+++ Source material +++
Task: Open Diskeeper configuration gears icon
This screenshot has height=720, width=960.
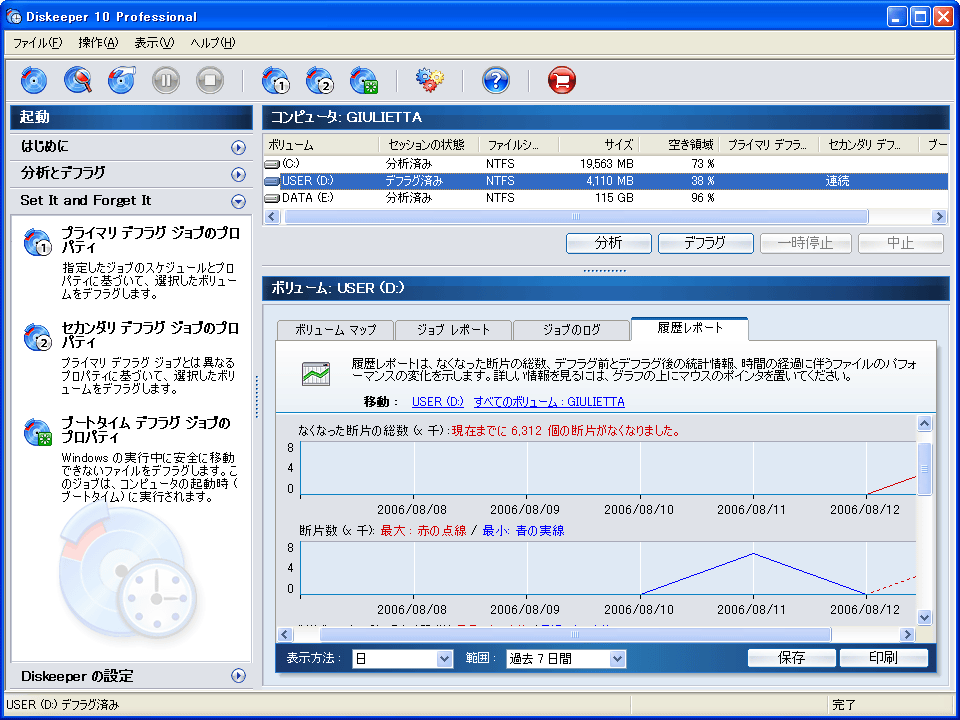Action: (x=430, y=80)
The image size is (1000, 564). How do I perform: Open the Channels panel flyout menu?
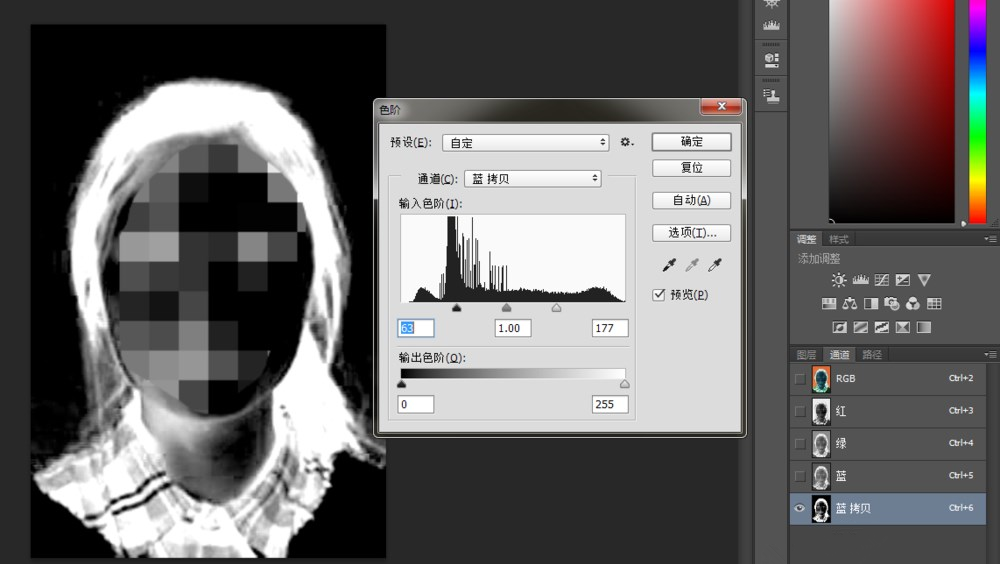point(990,354)
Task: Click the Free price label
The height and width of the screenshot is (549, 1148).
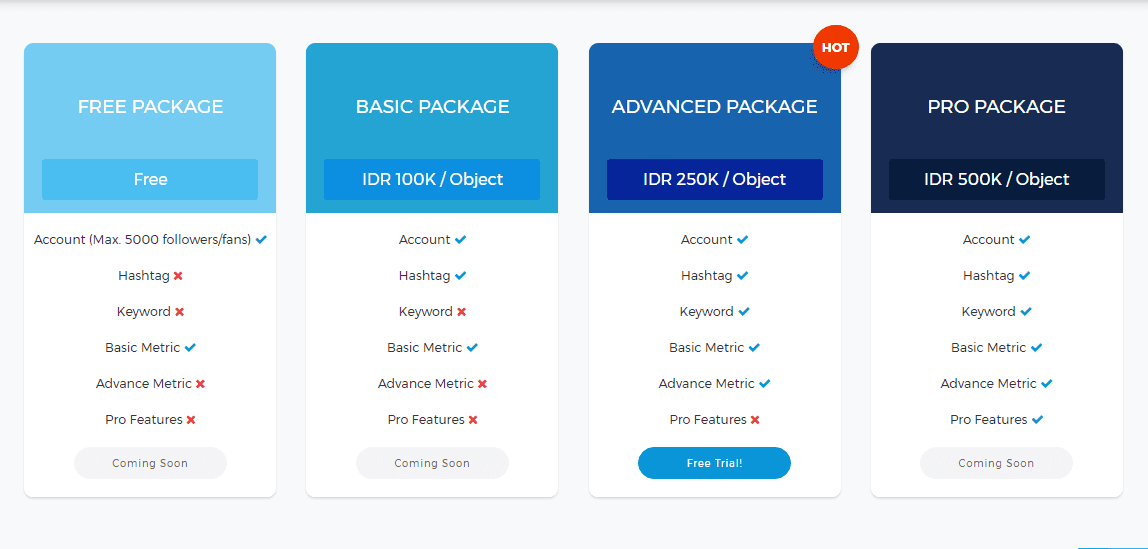Action: tap(150, 179)
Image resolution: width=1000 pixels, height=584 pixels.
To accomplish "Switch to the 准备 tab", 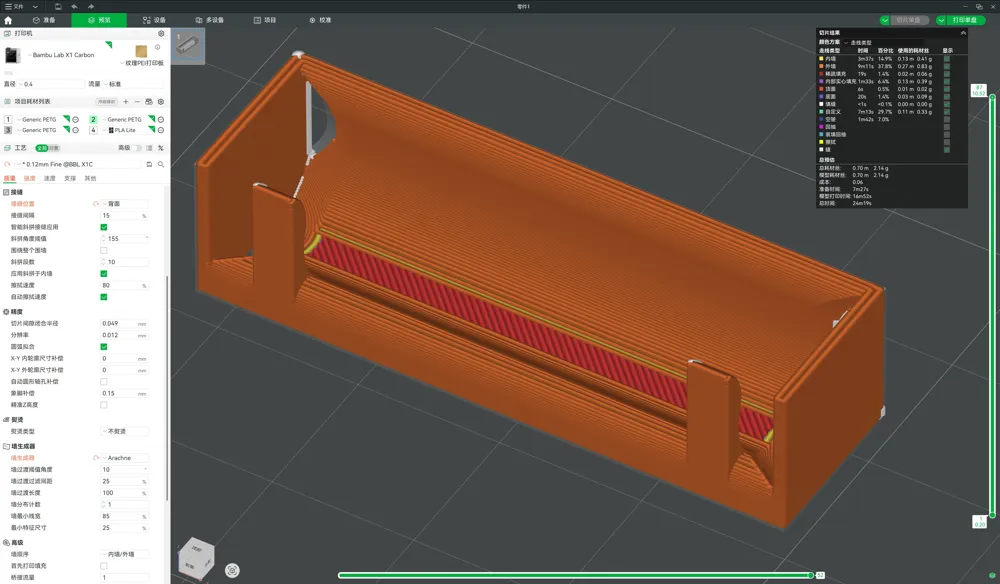I will tap(44, 20).
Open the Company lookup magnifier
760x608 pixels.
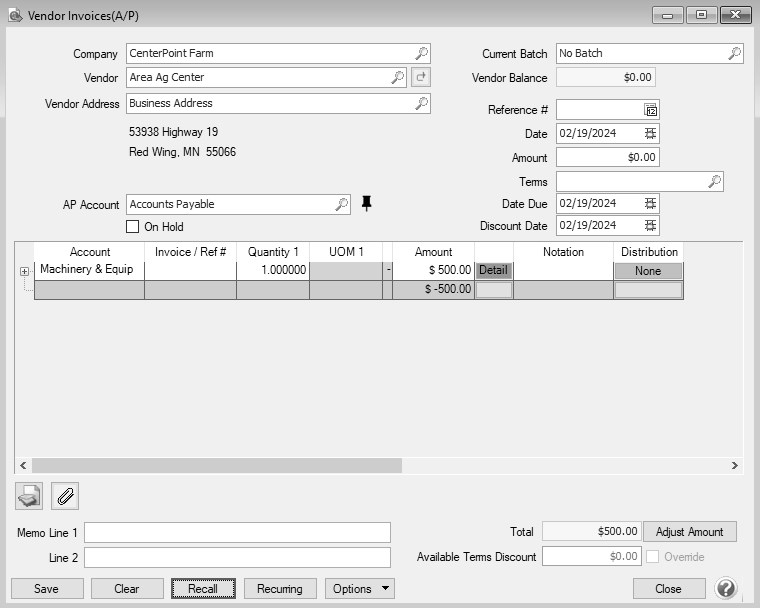(422, 53)
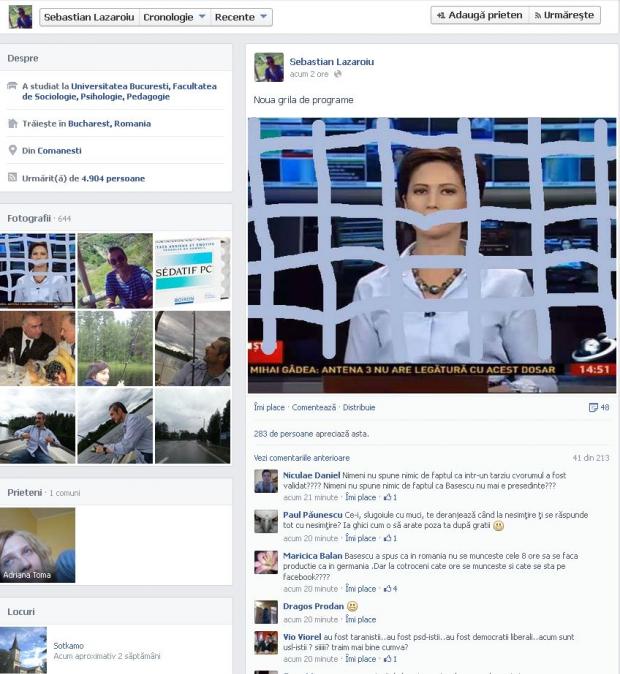This screenshot has height=674, width=620.
Task: Open the Fotografii section heading
Action: [28, 218]
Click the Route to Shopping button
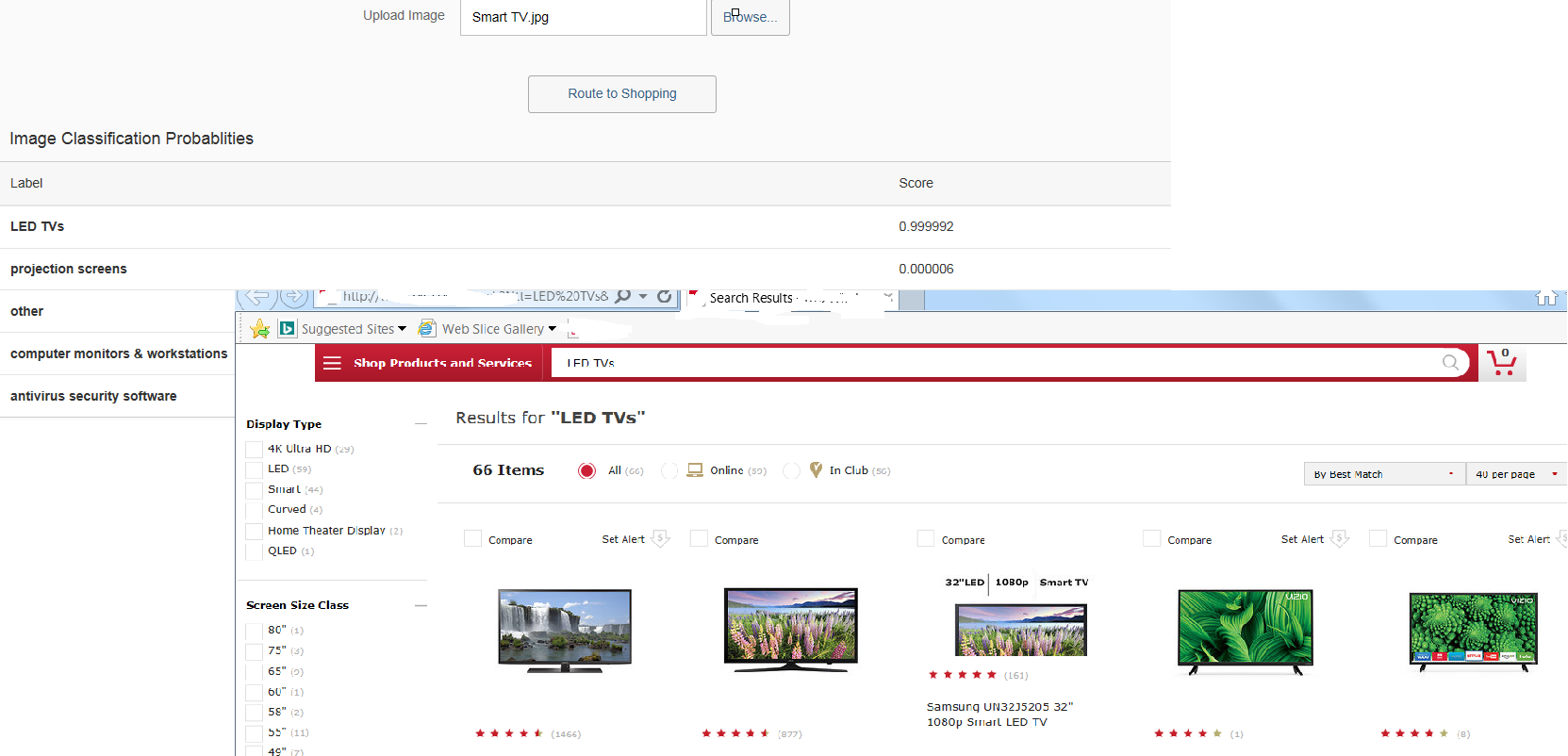 (x=621, y=94)
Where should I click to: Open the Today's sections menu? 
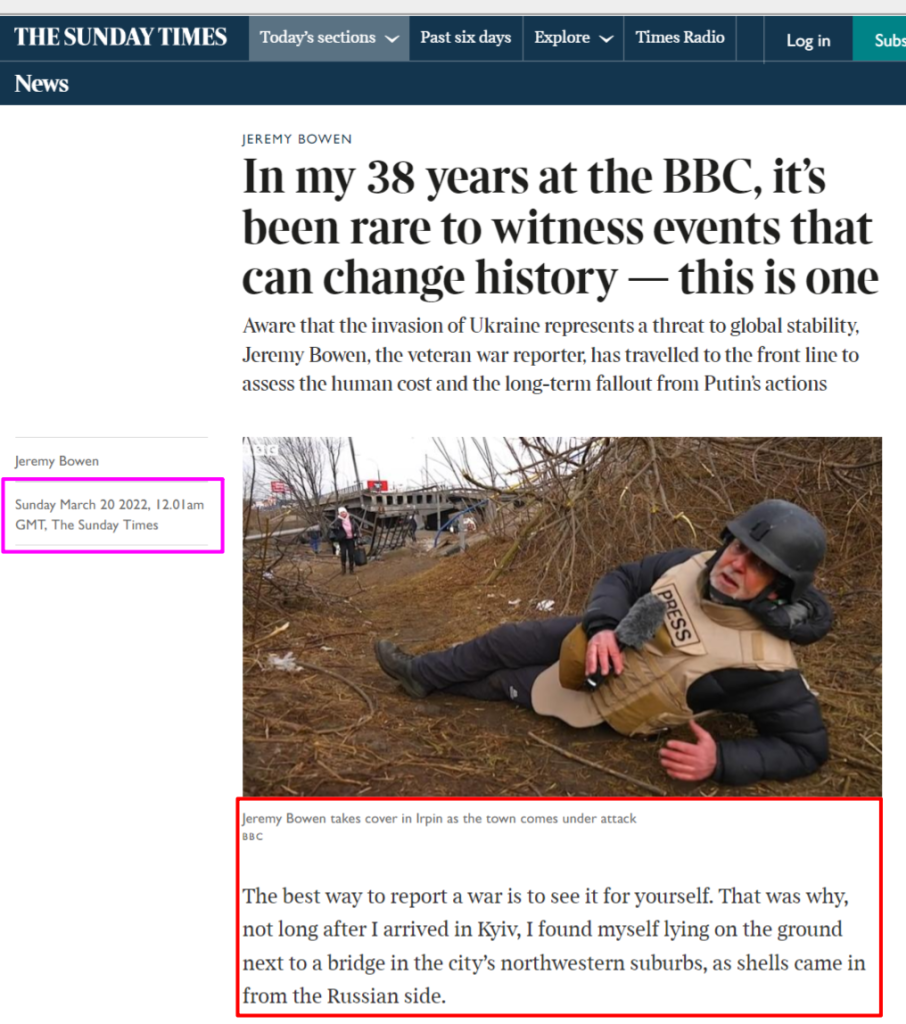(329, 38)
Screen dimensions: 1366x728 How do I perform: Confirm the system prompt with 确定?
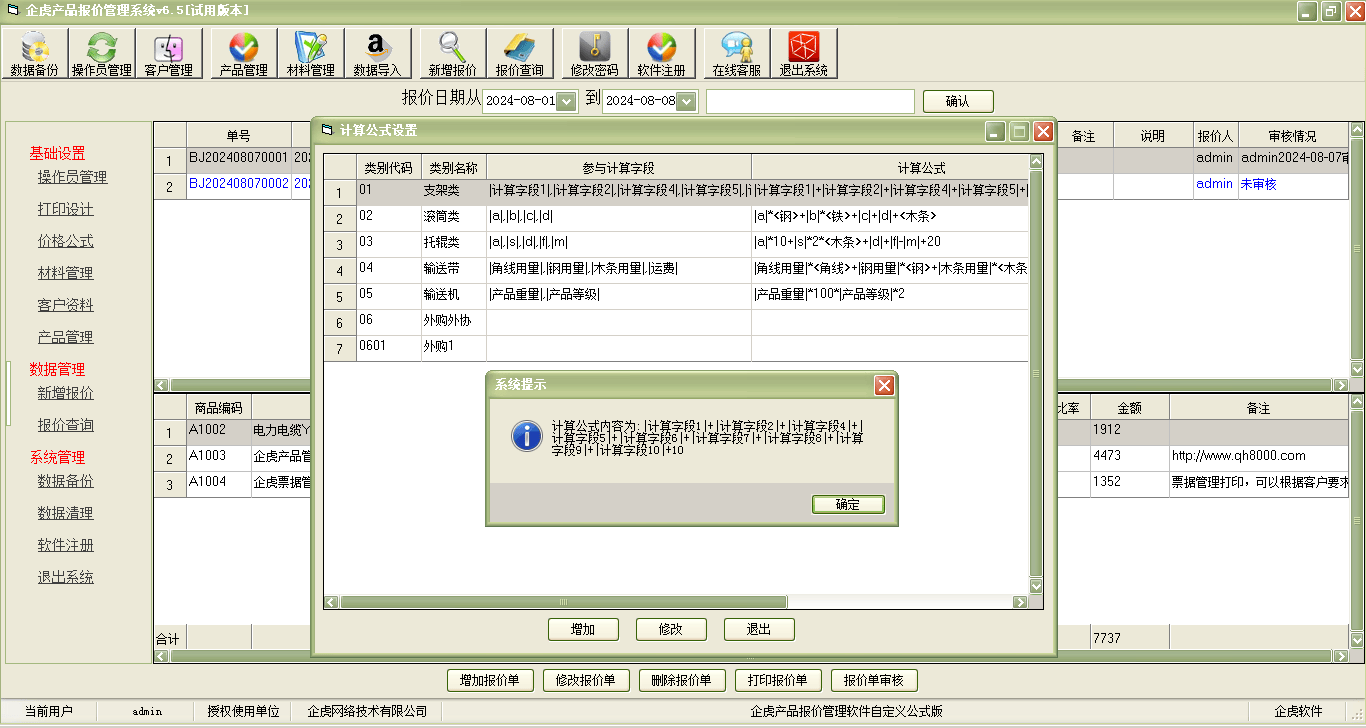click(848, 505)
+++
Try it: Take the line that contains "760x608 pixels." and every line after it up to the end of the records above, and restate them exactly, without the pictures.

Reply to the exercise:
760x608 pixels.
(422, 53)
This screenshot has height=674, width=620.
Task: Open the Fotografii section heading
Action: [28, 218]
Click the Route to Shopping button
 (x=621, y=94)
Where should I click to: Open the Today's sections menu? 
(329, 38)
Screen dimensions: 1366x728 How do I perform: Confirm the system prompt with 确定?
click(848, 505)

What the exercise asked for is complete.